Monday, 7 May 2018

West Yorkshire Published - Suzi Stembridge




My West Yorkshire theme continues this week with author, Suzi Stembridge, talking about her wonderful journey as a writer. and her best selling books. So, please help yourself to a glass of bubbly and then settle down to meet my lovely guest…



Writing was probably something I always wanted to do, little books made in my post-war childhood still exist, very childish by today’s standard, but I remember sitting on the top of the bus coming home from college with stories buzzing in my head. One of my first jobs was working for an editor of a Motor Racing magazine, working at the European Grand Prix. and he would encourage me to write filler pieces and I was thrilled when I got other articles taken up by other magazines. I began to write fiction seriously in my thirties, as the children were growing up, with the help of a library of books, a dictionary, a Thesaurus, absolutely no internet to help with historical facts in those days, and I pride myself on the bibliography at the back of most of the books! Perhaps the Open University course I was taking at this time inspired this!

As with my protagonist, Rosalind, in 1960 I landed in Athens as an air hostess and fell in love with the heat, the air, the scent and then the country. It was here, when we finally retired from running my tour operation businesses Greco-file & Filoxenia, (helping people to visit unspoilt and unusual places in Greece), we built a small house in Arcadia, 700m from the Aegean Sea on the Peloponnese and then I began to write seriously.

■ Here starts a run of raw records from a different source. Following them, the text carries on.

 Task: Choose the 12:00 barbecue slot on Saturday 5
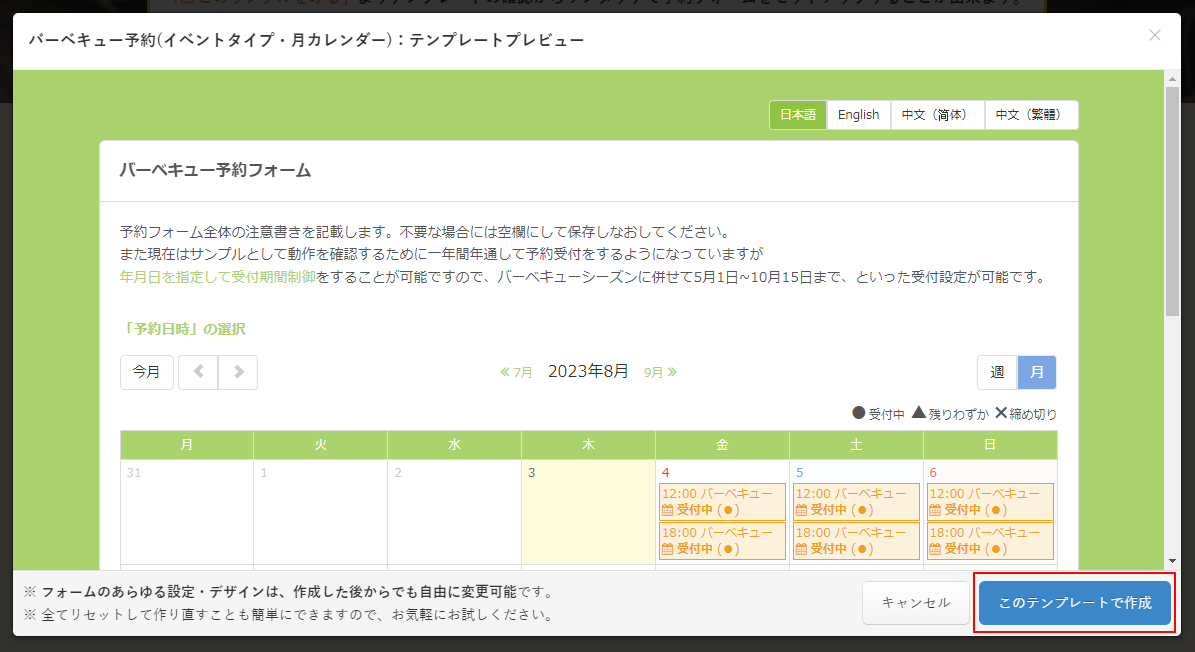click(856, 501)
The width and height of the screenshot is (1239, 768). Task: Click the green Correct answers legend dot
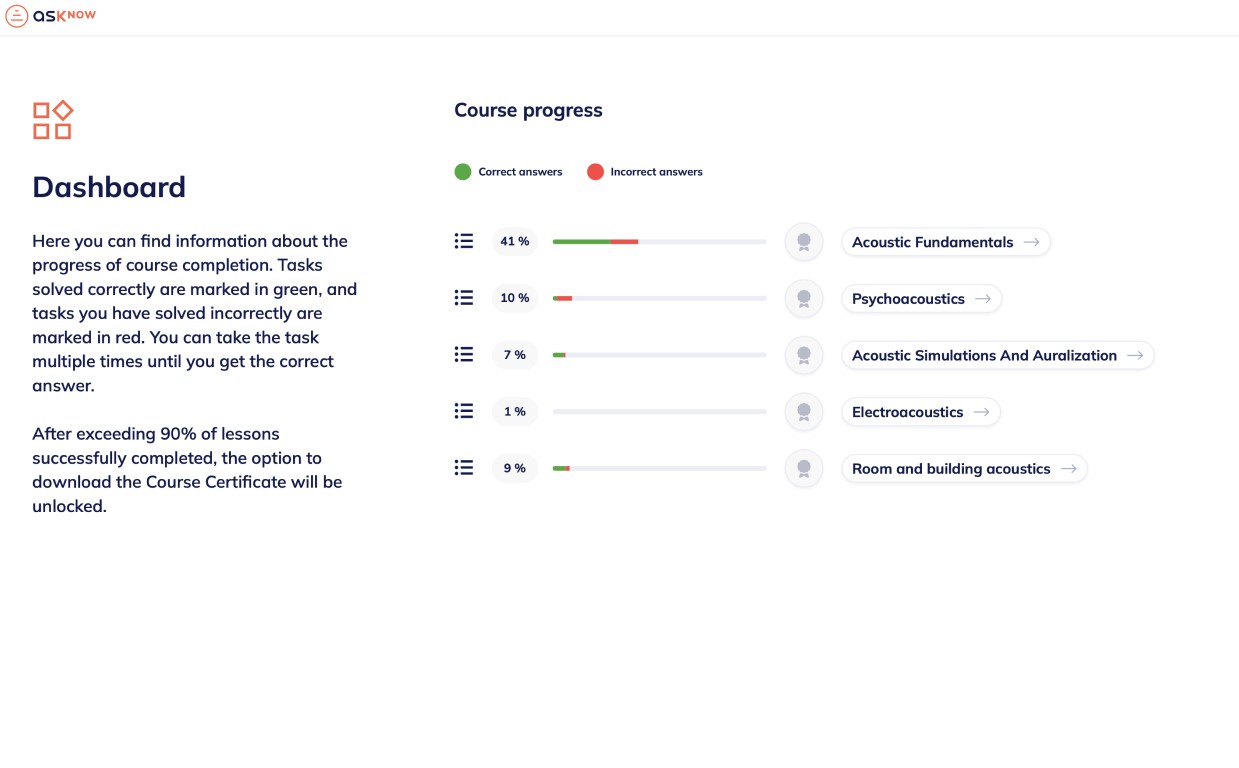pyautogui.click(x=463, y=172)

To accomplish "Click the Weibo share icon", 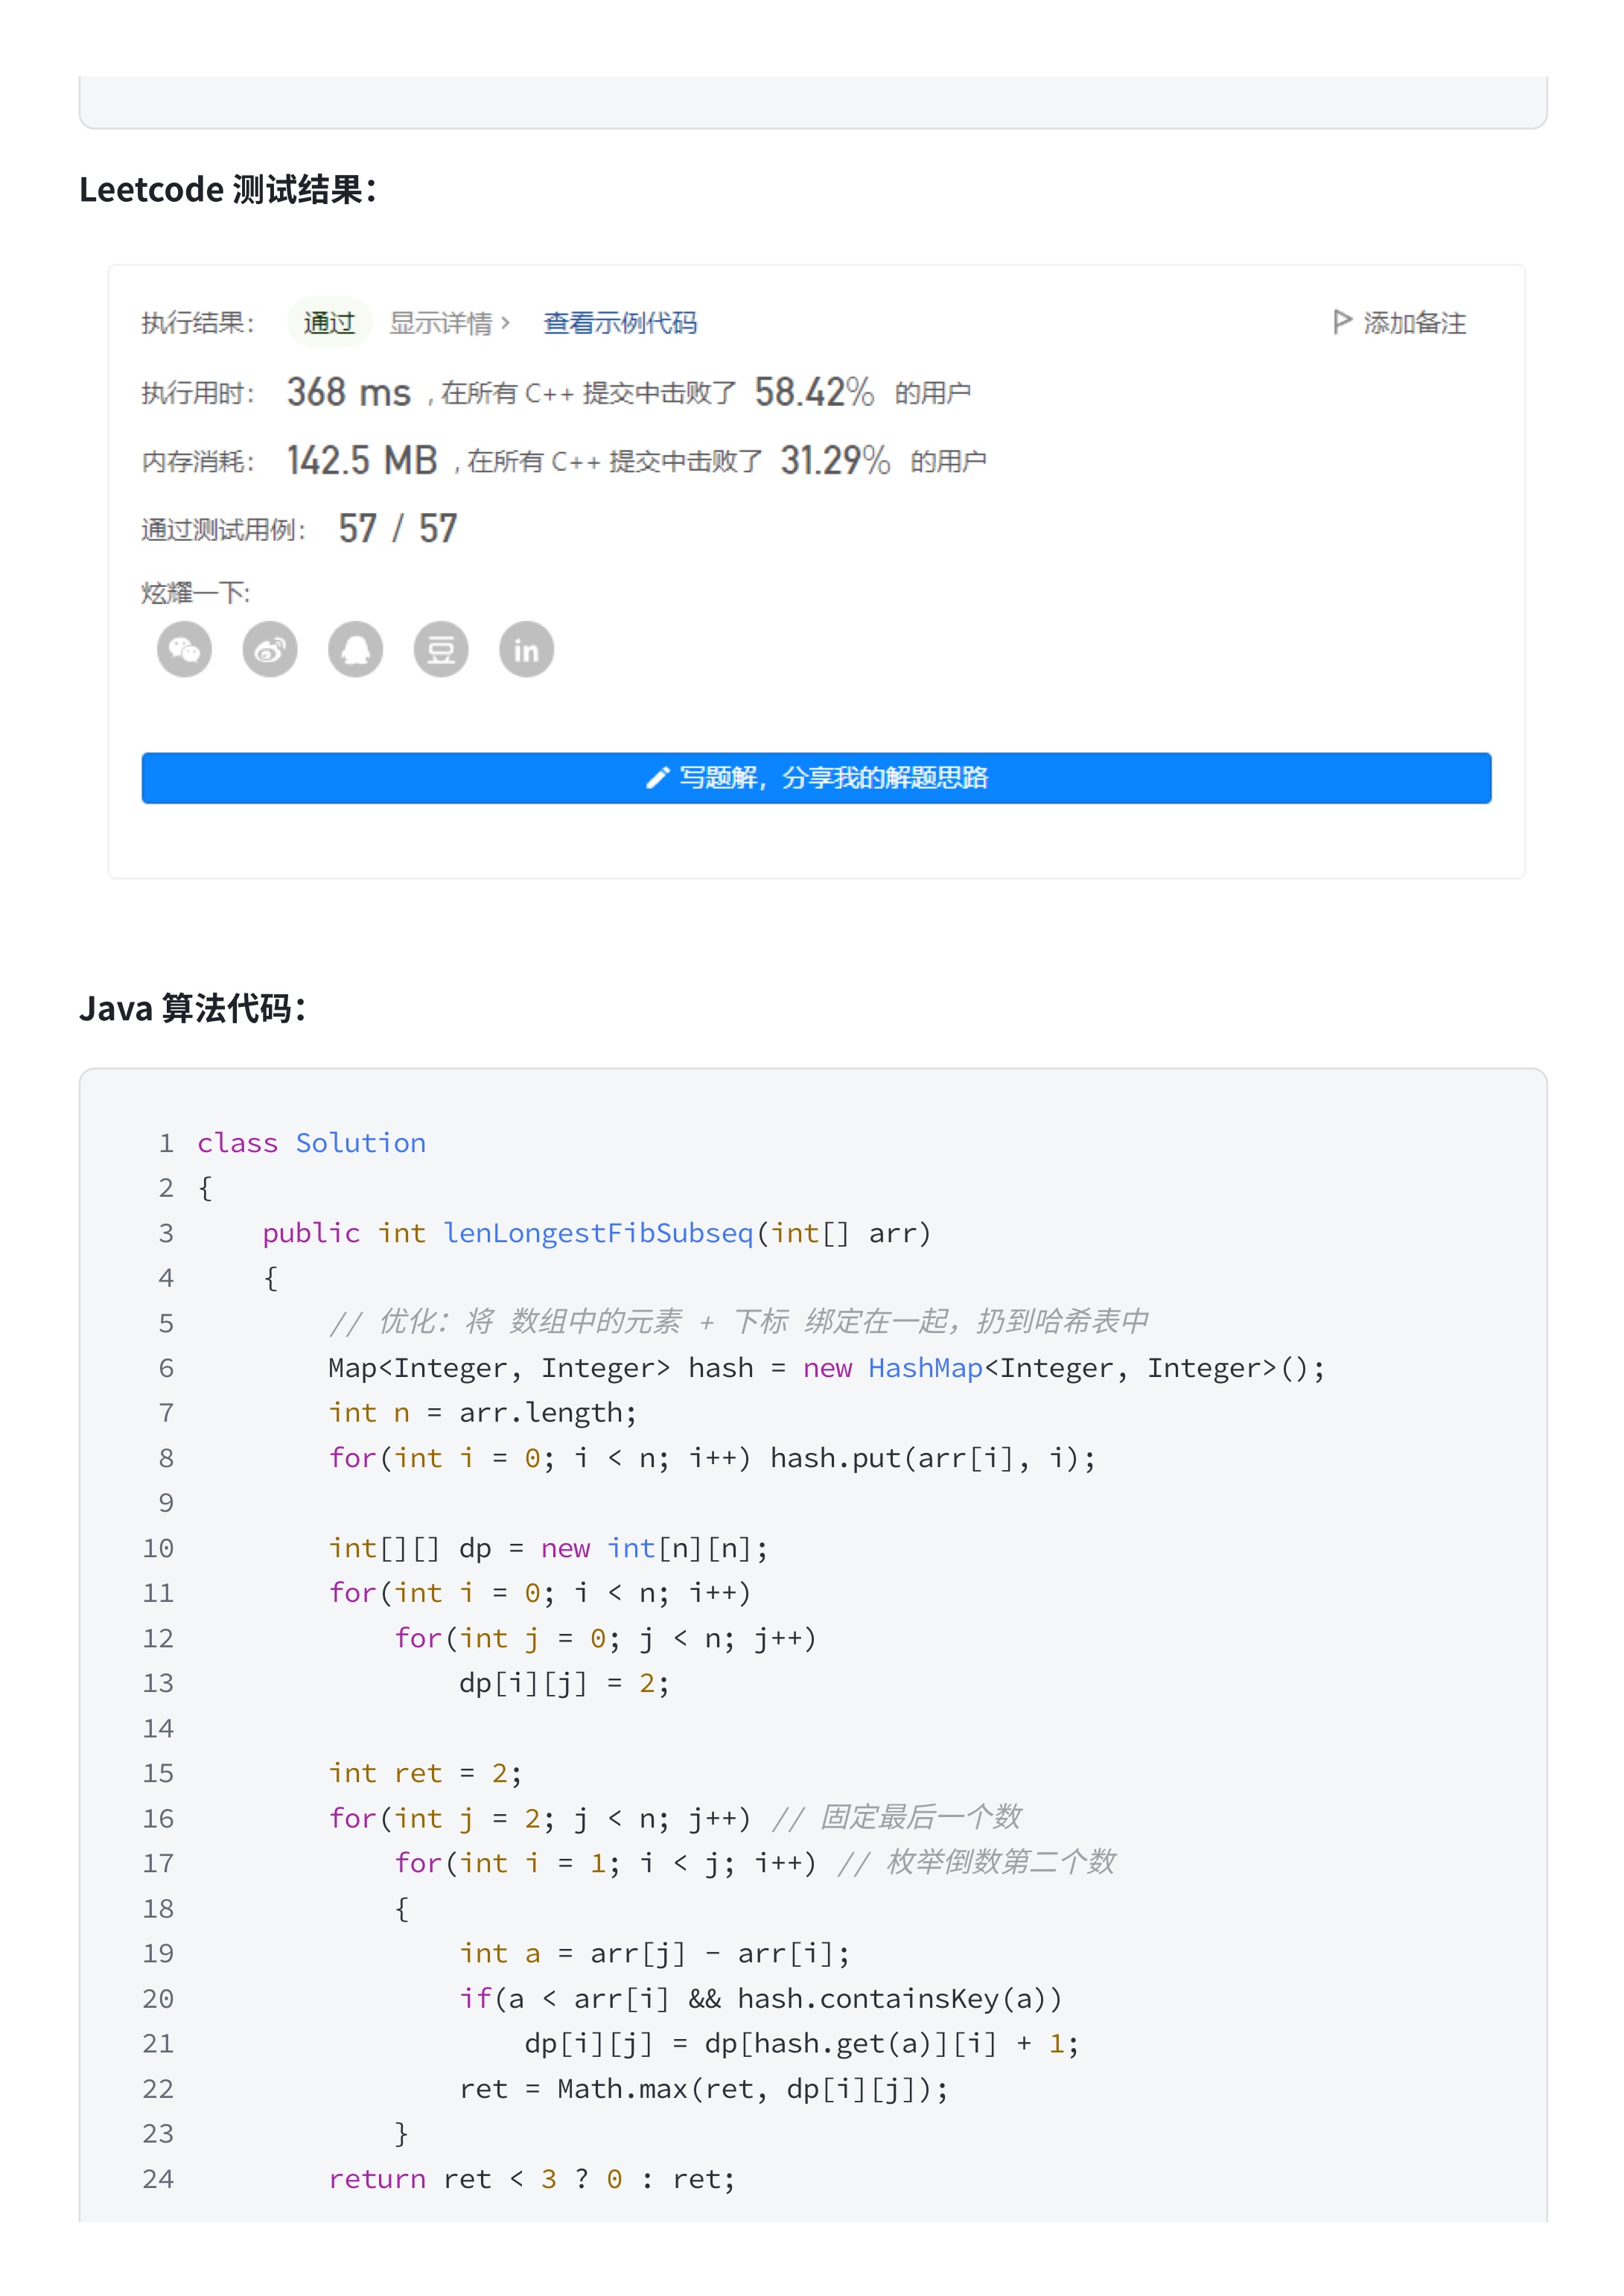I will 270,650.
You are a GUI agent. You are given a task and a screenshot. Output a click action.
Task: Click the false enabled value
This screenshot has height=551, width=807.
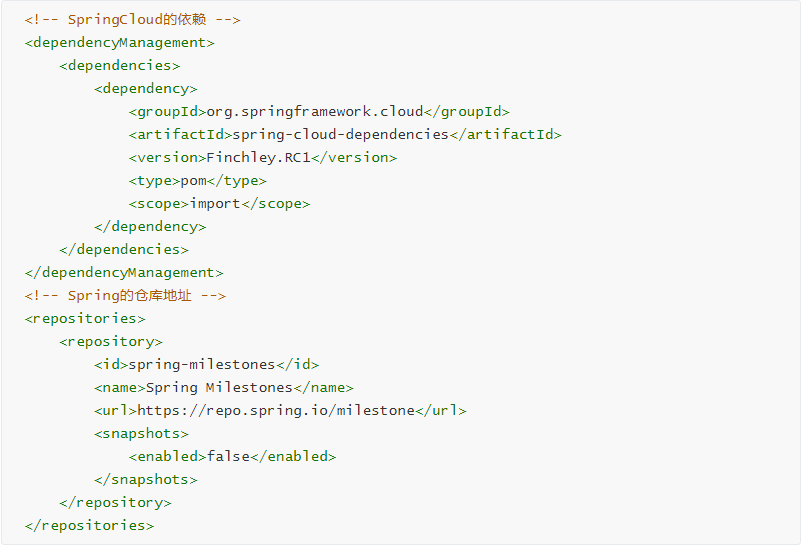(x=228, y=456)
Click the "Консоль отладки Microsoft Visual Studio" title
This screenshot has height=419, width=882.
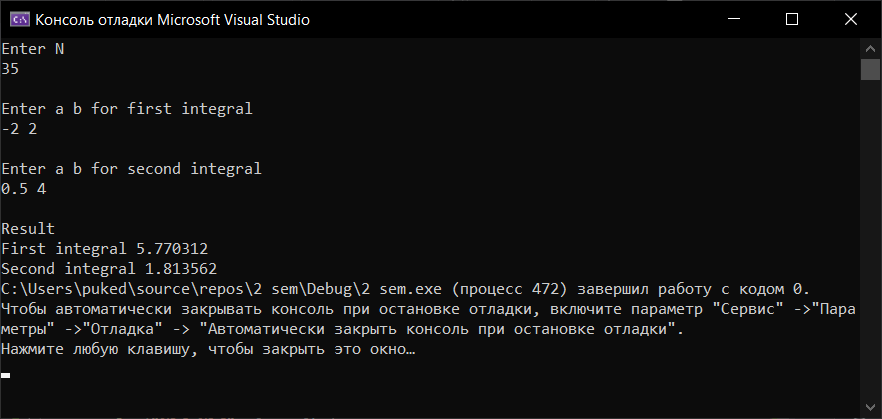(172, 19)
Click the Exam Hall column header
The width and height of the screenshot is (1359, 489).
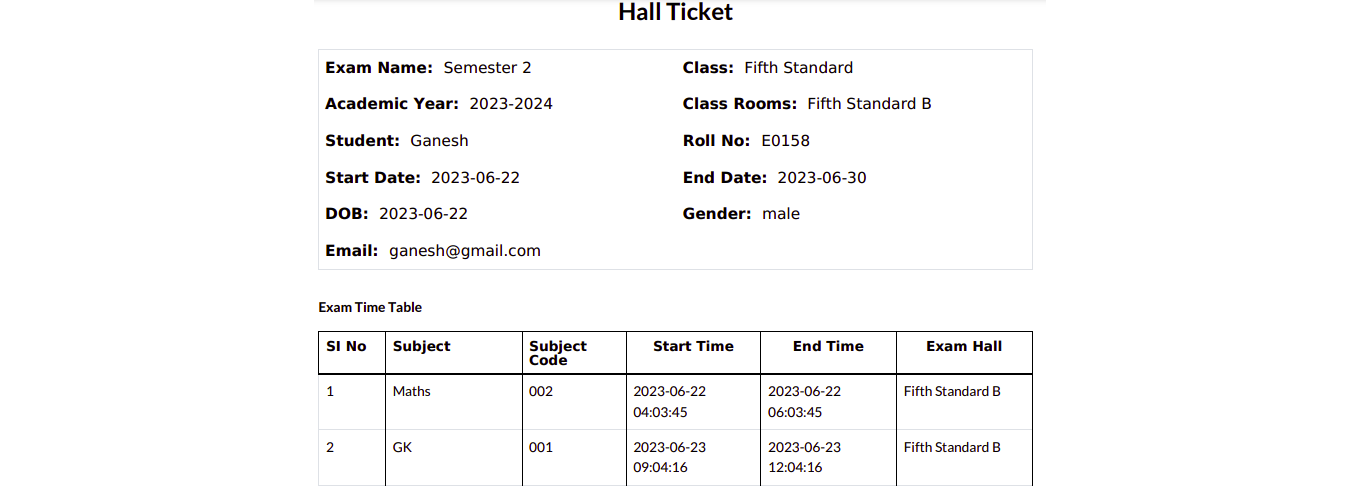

After several false starts CAST A HOROSCOPE, the story of another air hostess, (not me, for goodness sake!) finally made it to Kindle in 2011, quickly followed by BRIGHT DAFFODIL YELLOW, 







THE SCORPION’S LAST TALE and finally 
THE GLASS CLASS. 

These four books created the COMING OF AGE QUARTET, they had been swirling around in my head for a very long time. Then I broke my leg in 2003 and an enforced a rest, from the business I founded and ran, encouraged me to make all four independent stories into the beginning of a family saga. Eventually, with THE GREEK LETTERS QUARTET, I took this one family back into the early nineteenth century and called the series of eight novels JIGSAW, as, although each book stood alone, they and their characters fitted together. 








I have since written an illustrated children’s book THE PUPPY WHO DIDN’T LIKE RAIN which appeals to adults as well.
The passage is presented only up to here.